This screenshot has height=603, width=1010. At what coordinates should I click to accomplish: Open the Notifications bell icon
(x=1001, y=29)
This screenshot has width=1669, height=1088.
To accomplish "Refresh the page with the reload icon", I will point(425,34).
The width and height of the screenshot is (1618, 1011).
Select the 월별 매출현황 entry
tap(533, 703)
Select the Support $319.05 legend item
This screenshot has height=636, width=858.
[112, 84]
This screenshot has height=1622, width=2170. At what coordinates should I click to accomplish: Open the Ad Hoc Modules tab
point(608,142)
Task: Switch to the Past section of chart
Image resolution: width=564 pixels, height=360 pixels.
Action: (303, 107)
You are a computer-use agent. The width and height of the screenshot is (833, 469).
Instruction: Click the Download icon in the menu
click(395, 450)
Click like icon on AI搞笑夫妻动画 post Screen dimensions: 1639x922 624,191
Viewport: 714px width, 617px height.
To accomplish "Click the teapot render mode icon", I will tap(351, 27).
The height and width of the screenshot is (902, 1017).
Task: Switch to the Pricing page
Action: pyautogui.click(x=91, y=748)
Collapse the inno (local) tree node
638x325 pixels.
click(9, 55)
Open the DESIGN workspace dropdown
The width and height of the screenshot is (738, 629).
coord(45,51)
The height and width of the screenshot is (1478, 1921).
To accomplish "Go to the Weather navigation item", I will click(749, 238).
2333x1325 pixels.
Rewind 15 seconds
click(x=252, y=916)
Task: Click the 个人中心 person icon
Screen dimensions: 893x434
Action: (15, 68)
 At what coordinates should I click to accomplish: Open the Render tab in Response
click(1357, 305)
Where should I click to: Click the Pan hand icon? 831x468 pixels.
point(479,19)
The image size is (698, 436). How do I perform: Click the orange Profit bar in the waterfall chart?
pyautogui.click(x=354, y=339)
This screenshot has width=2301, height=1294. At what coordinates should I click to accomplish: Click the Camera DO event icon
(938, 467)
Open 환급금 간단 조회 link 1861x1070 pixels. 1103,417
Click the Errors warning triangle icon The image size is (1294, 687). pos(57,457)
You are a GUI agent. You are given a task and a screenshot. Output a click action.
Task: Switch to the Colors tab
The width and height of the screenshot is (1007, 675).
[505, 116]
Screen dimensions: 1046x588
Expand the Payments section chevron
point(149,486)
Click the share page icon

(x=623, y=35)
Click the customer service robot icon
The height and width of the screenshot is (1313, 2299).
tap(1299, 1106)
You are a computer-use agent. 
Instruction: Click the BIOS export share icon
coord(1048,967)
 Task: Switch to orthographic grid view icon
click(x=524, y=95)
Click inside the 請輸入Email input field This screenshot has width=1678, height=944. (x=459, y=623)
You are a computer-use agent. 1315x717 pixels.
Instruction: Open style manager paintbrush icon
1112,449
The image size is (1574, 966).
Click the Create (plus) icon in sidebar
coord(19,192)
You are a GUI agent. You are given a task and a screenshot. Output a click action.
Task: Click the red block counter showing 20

▶ [Task directions]
Among the entries above, count every line containing the string "agent". Your reply must be that number alone.

▶ [Response to the task]
5